Okay. We waited a week for W-5 to say they made a mistake. To say they got it wrong. To say, oops, so sorry, the researcher screwed up.

It never happened. So we'll say it.

W-5 made a mistake. They got it wrong. Somebody screwed up, royally.

Last weekend CTV ran a W5 show about the wrongfully convicted. If memory serves us well, there are about 40 people across Canada whose convictions for major crimes have been overturned by new evidence. As always, one of those on the list is Thomas Sophonow.And, just as always, W-5 showed no understanding of the case against him or the evidence used to convict him.

That aside, there's no excuse for reporter Victor Malarek to have made the egregious error and say that "DNA evidence would finally and fully exonerate Sophonow."

Let's be perfectly clear. DNA evidence did not exonerate Tom Sophonow. We don't know why Tom Sophonow was exonerated.

Police Chief Jack Ewatski has never explained why he said in 2000 that he knew Sophonow was innocent of the murder of Barbara Stoppel. Justice Minister Gord Macintosh has never said why he gave Sophonow a cheque for $2.6 million.

What we know for certain, is that DNA evidence played no part in it.

Oh, you wouldn't know that if you depended on the Mainstream Media for your "facts."

CBC News Online September 15, 2004
On June 8, 2000, Winnipeg police announced DNA evidence cleared Thomas Sophonow in the killing of doughnut shop clerk Barbara Stoppel.

Or

AS IT HAPPENS DATE: 8/6/00
Series Title: AS IT HAPPENS
In 1981 Thomas Sophonow was arrested for murder. After 3 trials and 4 yrs in jail, DNA analysis has finally proven his innocence.

Or, even....

Wrongfully Convicted Database Record
"Wrongfully convicted three times of the 1981 murder of shop clerk Barbara Stoppel. Acquitted by the Manitoba Court of Appeal in Dec. 1985 and released from prison. Winnepeg (sic) police announced on June 8, 2000 that DNA evidence had cleared Mr. Sophonow."

Wrong. Wrong.

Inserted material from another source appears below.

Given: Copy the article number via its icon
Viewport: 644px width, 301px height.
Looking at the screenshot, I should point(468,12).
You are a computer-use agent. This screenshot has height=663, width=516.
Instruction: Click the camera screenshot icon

Wrong.

On the day he made Tom Sophonow one of the heroes of the unjustly convicted, Ewatski told the press only that Sophonow was cleared because, when he was arrested, the police did not have "a specialized homicide unit, a computer dedicated to crime analysis, and (certain) forensic techniques."

The Winnipeg Police website has a section dedicated to unsolved murders and, there, it states:
On June 8, 2000, Jack Ewatski, Chief of Police, exonerated Sophonow of any wrongdoing after an internal analysis of the case determined he was not responsible.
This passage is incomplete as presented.